PROBLEM TO SOLVE:
Reproduce the entries below exactly, but only from the line containing "Task: Follow the @redubio mention in caption" to the line containing "The image size is (181, 122).", inclusive.
GIVEN DATA below:
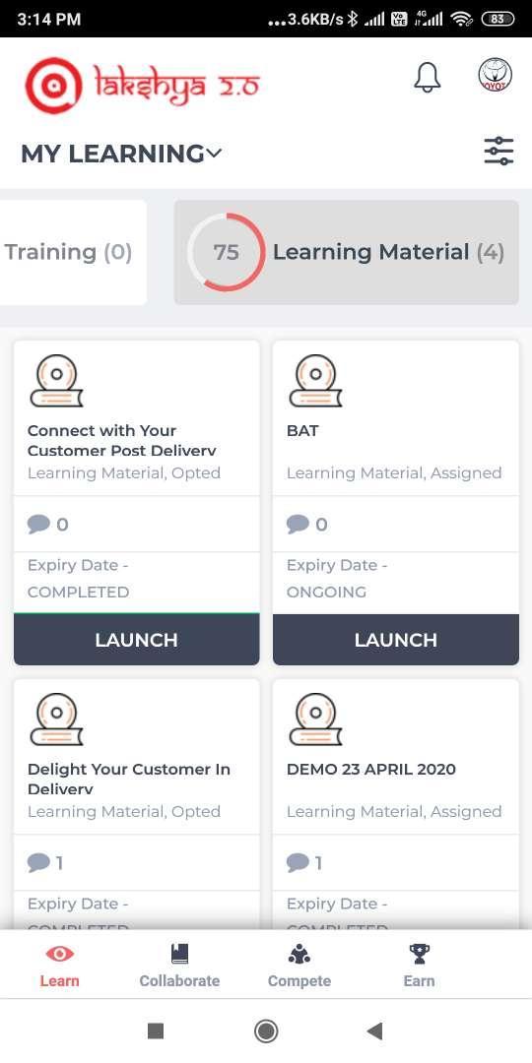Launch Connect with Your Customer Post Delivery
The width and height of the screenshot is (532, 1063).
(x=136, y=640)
End of GIVEN DATA.
GIVEN DATA below:
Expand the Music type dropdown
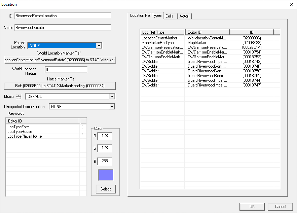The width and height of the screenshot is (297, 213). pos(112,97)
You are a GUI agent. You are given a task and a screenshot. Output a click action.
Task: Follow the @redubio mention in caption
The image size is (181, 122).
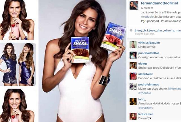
End of GIVEN DATA.
GIVEN DATA below:
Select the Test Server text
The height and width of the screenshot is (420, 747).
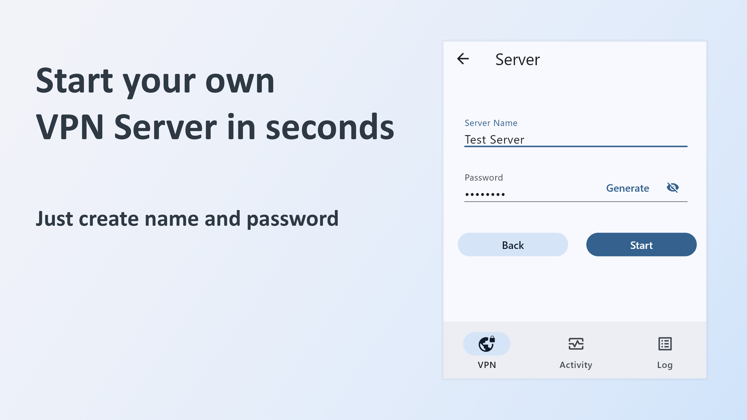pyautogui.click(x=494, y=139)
End of GIVEN DATA.
RESPONSE TO THE TASK:
Task: Follow the @redubio mention in caption
The image size is (181, 122).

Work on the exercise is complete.